Daniel transpôs a cerca eram precisamente 19 horas. A tarde era de um Agosto quente e o rapaz sentia-se em simbiose com a natureza: feliz, radiante talvez, por ter sido capaz de trazer até ali, aquele saco azul com tanta comida para muitos dias. Agora na sua capoeira - e por graça do senhor doutor - as aves não teriam mais fome, pensava extasiado! Entrou no alpendre fronteiriço à casa e percebeu que estava só, porque as janelas estavam encerradas e as duas portas de acesso ao interior tinham o ferrolho passado.

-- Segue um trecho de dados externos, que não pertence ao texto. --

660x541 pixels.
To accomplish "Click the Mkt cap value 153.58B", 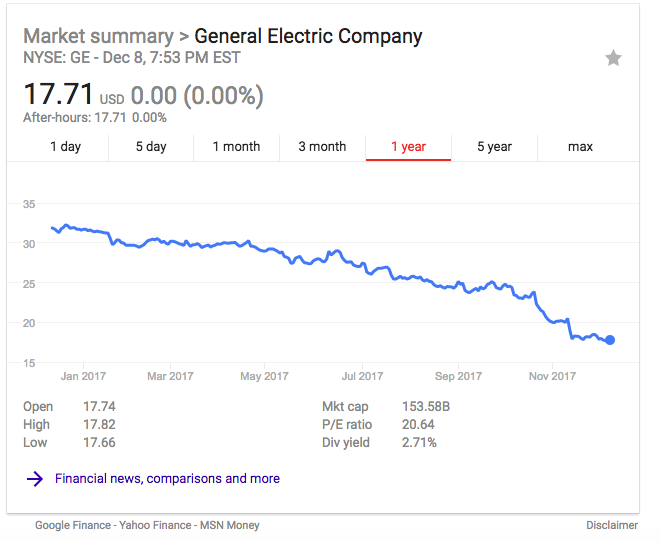I will pos(426,407).
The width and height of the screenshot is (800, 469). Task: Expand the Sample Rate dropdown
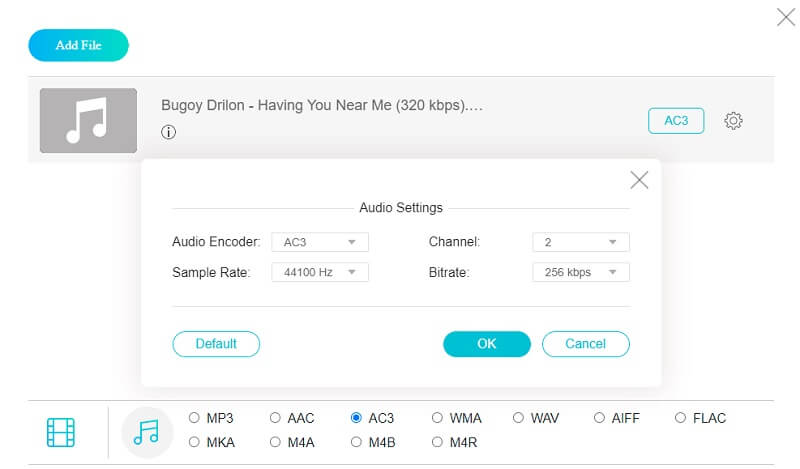(x=320, y=272)
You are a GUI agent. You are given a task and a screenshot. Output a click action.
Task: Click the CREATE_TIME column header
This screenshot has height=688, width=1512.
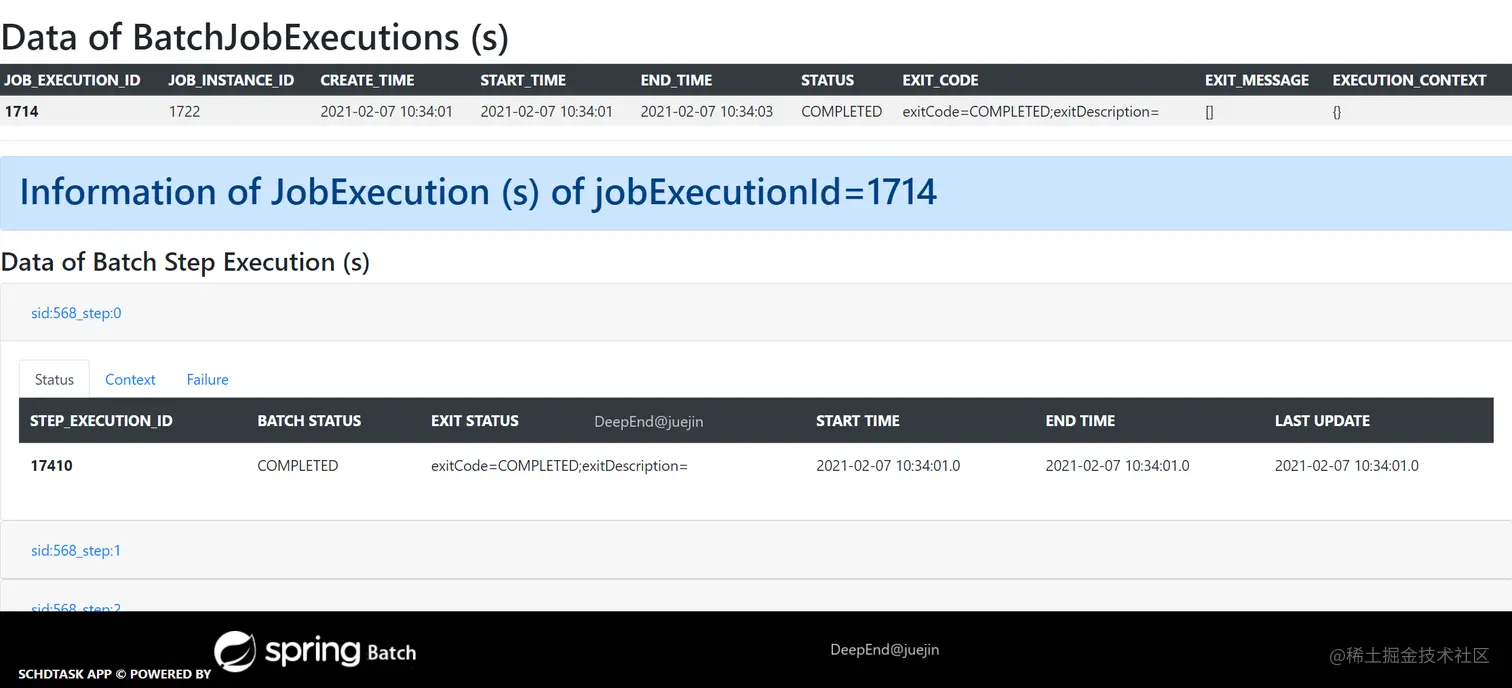[367, 80]
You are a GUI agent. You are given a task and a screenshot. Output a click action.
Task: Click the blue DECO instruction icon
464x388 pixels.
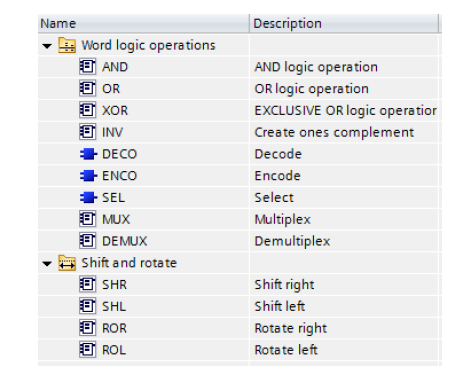(x=88, y=154)
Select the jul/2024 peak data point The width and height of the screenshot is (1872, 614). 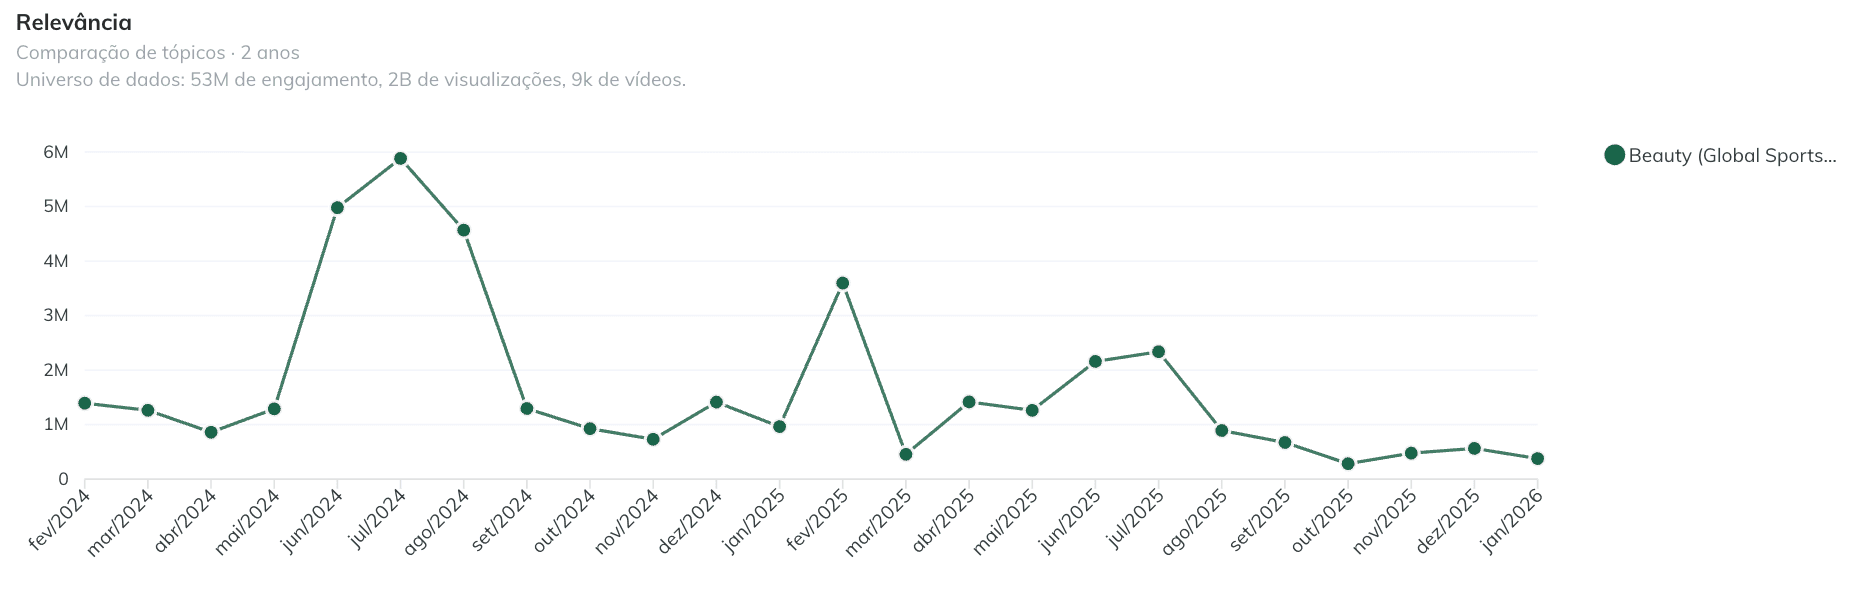(400, 158)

Semi preocupado, clamou pela mãe que não o atendeu, e com aquele terror próprio do receio foi devagar até ao sótão, pois urgia colocar lá o que trouxera de véspera da cidade grande. A entrada naquele quase labirinto foi feliz, porque como estava tudo limpo, à imagem da alma de sua mãe, rápida foi a abertura do saco; todavia o espanto de Daniel não poderia ter sido maior, quando constatou, que o milho estaria só nos seus sonhos e nos seus pensamentos de homem bucólico, ingénuo e simples, e que aquele senhor se atrevera a gozá-lo, ofertando-lhe farinha que, nenhuma falta já fazia, agora que os fritos de Natal já haviam passado.

Preocupado, Daniel tirava com jeito os sacos pequenos para não entornar o produto, quando foi surpreendido por uma voz forte, grossa, feroz «... larga bandido... polícia... estás detido.» A perplexão foi rainha e o terror tomou conta de si.
Desesperado gritava que não havia roubado a farinha, que havia sido um doutor, um senhor rico da aldeia a pedir-lhe que a fosse buscar à cidade grande, dizendo que depois fariam a distribuição pela sua casa e a dele.
Daniel não conseguia explicar-se mais, porquanto a pressão policial era muita. O grito de DROGA suou plangente, e Daniel em vez de vender a alma à justiça dos homens, jogou de mãos a uma forquilha e espetando-a no peito disse a todos, que ia dar de beber ao irmão mais novo, ao Selmo que estava no céu há menos de seis meses, e que lhe pedira tanto aquele copo de água que ele nunca consegui dar.
Agora dar-lhe-ia uma gota de vida e juntos visionariam o mundo onde só os poderosos têm força e são agraciados.